Ayanna Legros
DRECCA (Fundacíon para el Desarrollo y Reivindicacíon Etno-cultural de las Comunidades Afrodescendientes)
Cali, Colombia
Greetings! I am a master’s candidate in Africana Studies, and this summer I will intern at DRECCA, an organization in Colombia that works to promote the vindication and development of the human rights of Afro-Colombians. I will work in their education department, promoting public policy initiatives against racial discrimination.
My desire to understand black history in the Atlantic World came to fruition during a freshman-year course entitled “Black Politics in Latin America,” but my love for Latin America and the Caribbean started in Harlem, New York. Rarely did a day go by in my home without my Haitian parents giving me a brief history lesson on Haiti.

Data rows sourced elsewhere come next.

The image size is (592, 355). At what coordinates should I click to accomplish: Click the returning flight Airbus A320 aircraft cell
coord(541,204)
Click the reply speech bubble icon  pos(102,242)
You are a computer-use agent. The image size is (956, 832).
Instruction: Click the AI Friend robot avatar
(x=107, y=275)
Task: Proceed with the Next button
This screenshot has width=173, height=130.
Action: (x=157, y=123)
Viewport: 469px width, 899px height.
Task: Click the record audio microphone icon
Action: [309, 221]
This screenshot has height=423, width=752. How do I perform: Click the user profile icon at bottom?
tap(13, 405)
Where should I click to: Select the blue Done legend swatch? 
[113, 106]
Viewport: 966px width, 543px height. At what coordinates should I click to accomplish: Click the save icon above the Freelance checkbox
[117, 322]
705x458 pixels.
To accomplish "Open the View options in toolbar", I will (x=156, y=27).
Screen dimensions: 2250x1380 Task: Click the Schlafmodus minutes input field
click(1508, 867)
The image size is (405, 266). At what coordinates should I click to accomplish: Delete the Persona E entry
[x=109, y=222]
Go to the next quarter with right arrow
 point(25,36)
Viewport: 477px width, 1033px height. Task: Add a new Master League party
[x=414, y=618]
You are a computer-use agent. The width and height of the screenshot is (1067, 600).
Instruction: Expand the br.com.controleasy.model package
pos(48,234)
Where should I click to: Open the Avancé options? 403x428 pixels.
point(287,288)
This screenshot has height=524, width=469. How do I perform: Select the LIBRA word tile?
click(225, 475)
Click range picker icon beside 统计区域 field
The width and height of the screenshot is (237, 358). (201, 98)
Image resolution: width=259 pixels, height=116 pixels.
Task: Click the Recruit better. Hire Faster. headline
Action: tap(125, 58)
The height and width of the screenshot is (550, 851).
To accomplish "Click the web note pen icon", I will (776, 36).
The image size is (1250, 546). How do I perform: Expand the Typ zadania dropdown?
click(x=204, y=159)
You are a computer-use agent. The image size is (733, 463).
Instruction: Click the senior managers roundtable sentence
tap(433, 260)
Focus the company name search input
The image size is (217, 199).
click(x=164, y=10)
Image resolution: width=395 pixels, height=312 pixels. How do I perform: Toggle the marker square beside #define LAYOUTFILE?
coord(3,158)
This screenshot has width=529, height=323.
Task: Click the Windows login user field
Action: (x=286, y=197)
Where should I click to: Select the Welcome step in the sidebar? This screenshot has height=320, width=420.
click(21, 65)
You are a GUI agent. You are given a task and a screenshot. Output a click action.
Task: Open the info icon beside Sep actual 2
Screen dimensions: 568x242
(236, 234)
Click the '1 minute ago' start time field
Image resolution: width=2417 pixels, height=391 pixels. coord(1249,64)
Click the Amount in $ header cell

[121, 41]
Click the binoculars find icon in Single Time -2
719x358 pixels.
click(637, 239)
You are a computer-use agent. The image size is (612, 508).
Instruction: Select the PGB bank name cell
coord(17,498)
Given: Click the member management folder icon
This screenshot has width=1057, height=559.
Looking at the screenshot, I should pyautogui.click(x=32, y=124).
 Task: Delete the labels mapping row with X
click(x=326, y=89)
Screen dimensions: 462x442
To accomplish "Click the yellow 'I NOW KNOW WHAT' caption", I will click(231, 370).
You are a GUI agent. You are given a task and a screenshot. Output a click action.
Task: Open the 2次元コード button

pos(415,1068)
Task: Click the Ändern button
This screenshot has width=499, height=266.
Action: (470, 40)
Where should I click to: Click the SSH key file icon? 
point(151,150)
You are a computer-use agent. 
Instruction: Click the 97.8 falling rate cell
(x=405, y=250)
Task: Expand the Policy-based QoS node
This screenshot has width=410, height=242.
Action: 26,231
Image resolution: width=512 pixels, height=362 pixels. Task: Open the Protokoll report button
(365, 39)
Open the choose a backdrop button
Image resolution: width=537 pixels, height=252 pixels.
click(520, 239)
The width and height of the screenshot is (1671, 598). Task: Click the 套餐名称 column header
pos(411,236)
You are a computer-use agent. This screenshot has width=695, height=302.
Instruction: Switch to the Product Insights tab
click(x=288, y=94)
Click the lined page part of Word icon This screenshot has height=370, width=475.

The “Black Politics in Latin America” course awakened to me the significance of Haiti’s independence in 1804. This event not only caused Haiti to be the birthplace of black citizenship and autonomy, but also represented the struggle to define one’s human right to be free from enslavement, rape, torture, and a plethora of other abuses. It made me yearn to understand the historical significance of independence movements in the Americas at large, and the ways in which Africans and Afro-descended people came to define their space, rights, and citizenship in the New World.
Many Latin American countries attempted to “whiten” their populations by encouraging European migration during the post-independence period. Brazil, Argentina, and Colombia—to name a few—attempted to use “whitening” as a solution to the “problem” of blackness. For example, João Batista de Lacerda, director of Brazil’s National Museum, endorsed “constructive miscegenation” and was one of the first members of the scientific community to do so. In 1912, he calculated that Brazil’s black population would be reduced to zero by 2012 and that mulattoes would make up merely three percent of the total population.[1]
Luckily, Afro-Colombians have been able to survive and prosper despite such efforts, and today they have a strong presence in the Colombian cities of Medellín, Cali, Bogotá, Cartagena, and Barranquilla. However, they have suffered innumerable human rights abuses, starting from their departure from the slave docks in the African continent. Activist groups such as DRECCA are lobbying to demand the recognition of Afro-descended people in Colombia and in the Americas at large on political, social, and economic levels.
As Afro-descended Latin Americans continue to struggle for recognition within their homelands and throughout the diaspora, they need to be recognized during black history month as well. During black history month this year in New York City, I was elated to see a surge in programming surrounding Afro-Latino history. I was also pleasantly surprised to see on Facebook that DRECCA staff members were involved in black history month programs in Colombia.
I look forward to working with DRECCA this summer, as I am confident that it will be a fruitful experience for me personally and professionally.